Tom seemed to muse on this for a little while, wondering what this might symbolize.

"Do you think I can ever be with Harry Potter?" Ginny wrote. She was pouring her heart out here. "Please, Tom, be totally honest with me on this one. You've got to tell me the truth. Can you ever see me with him? He's so perfect, and I am nothing. I'm just a poor girl in a lower-income single-earner household and I can't afford anything, and he's so much better than me. He managed to get on the team in his first year and everything, and plus, he'd defeated Voldemort, and I am nothing compared to him. Nothing."

She watched the words disappear, her breath quite taken.

Tom, of course, wrote back with words of reassurance. "Of course I can see you with him. You're great and you're funny, and he would be lucky to have you. I definitely think you have a decent chance. In fact, you should talk to him—"

He never got to finish his sentence before Ginny started writing all over him. "Yes, of course!

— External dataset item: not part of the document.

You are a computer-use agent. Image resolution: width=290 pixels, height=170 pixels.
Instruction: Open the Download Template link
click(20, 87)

Tom, you always make me feel so much better."

"Well—"

"When do you think I should ask him out?"

"I mean, you should probably try to develop a strong friendshi—"

"Yes, of course. But I'm soooo shy, Tom. I don't know how to even talk with him."

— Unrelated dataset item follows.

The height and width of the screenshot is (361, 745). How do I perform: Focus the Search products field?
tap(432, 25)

"If you acted like yourself and kept calm, I'm sure he'll end up liking your personality."

This was his first chance in what felt like a while that Ginny allowed Tom to write, so he took his sweet time with this one. His handwriting was even neater than usual.

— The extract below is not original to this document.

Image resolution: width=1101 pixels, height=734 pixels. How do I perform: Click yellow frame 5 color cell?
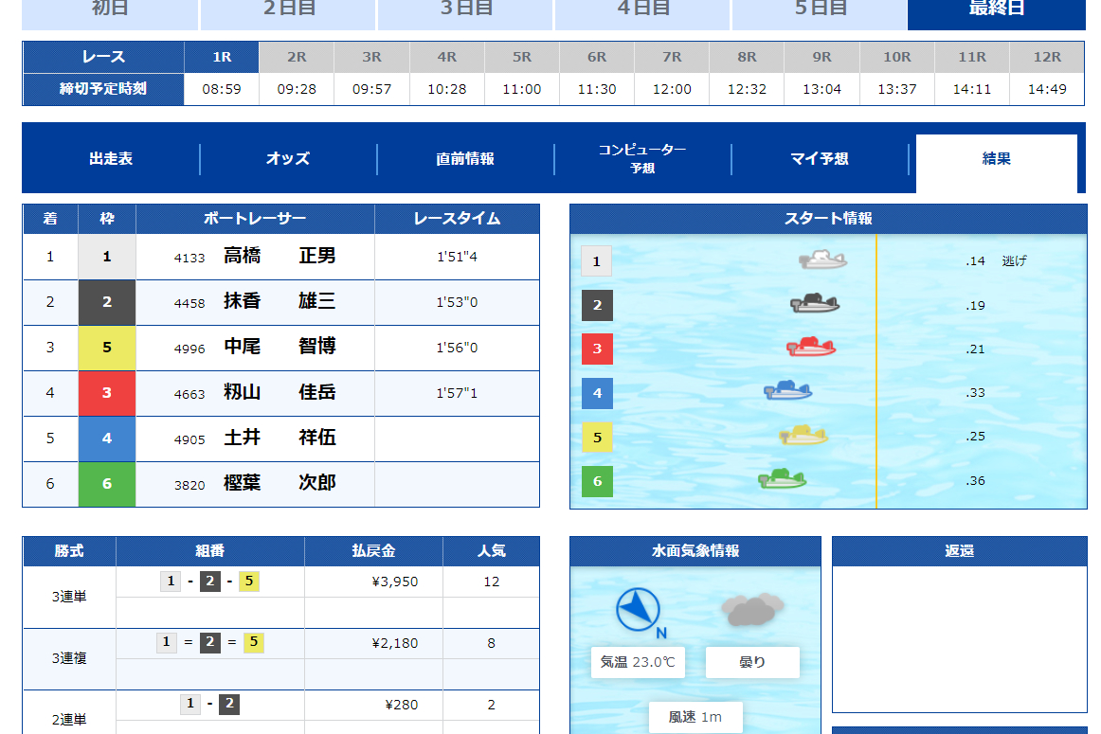107,348
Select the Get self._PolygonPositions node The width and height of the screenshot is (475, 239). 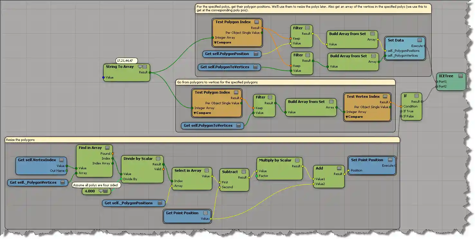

"You should try to act natural towards him. Try to befriend him that way. He's in the same house as you which makes it easier for you to interact with him. Plus, he's friends with your brother, isn't he? Unlike many other girls who may admire him from afar, you have many opportunities to develop a friendship with him."

The words disappeared from the paper soon after the last period. There was a pause as Tom waited for more input from Ginny.

"Hm...okay. You know, Tom, I'm really worried about my Potions test in a week."

"...What?"

"I think I'm going to fail, because Snape is a terrible teacher and he hasn't reviewed the stuff from earlier this month." Ginny was writing faster than ever at this point, and her writing gradually became sloppier as she ranted non-stop. "I never had a teacher this bad in my entire life. He sometimes mutters, and then whenever we ask him to speak he starts yelling at us for not 'paying attention' even though we obviously are. And it's dumb because he refuses to repeat what he said when he was practically whispering, and nobody knows what to do. He doesn't review the homework, and instead he just tells us to pass it in. Then when we get the papers back, we all get failing grades. And he never reviews it. Now we've got a huge test next week, and I don't even what we've been learning. The potions textbook is dense and has nothing useful in it, and I'm probably GOING TO FAIL BIG TIME."

She underlined the last few words, close to tears. This was a crisis, and she had to let her diary know. It should comfort her in this time of great distress.

"What about Harry Potter?"

Ginny frowned at the sudden question. She dipped her quill in and wrote, creating a massive blot of ink shaped like Antarctica next to her first word.

"Like...for tutoring? He's bad at Potions too. Apparently."

"I mean, are you going to take my advice, are you going to talk with him...?"

"Maybe some other time because I am flipping out over this potions test and if I get bad grades, it's going to affect my future."

"Of course, but will you talk with him later?"

"I don't know. Maybe." Ginny sat over the paper, tapping her quill against the edge of her desk.

Tom had a revelation.

"You know what you should do? You should bond with Harry Potter over your mutual hate of Professor Snape. I remember reading from somewhere that hate unifies more than loves does."

Ginny dismissed him with simple words: "Okay, I'll add it sometime to my bucket list."

If a diary could wither and feel pain, Tom would've done it.

"Okay, why don't we have a drawing contest on who can draw Harry Potter better? It might distract you from your worries."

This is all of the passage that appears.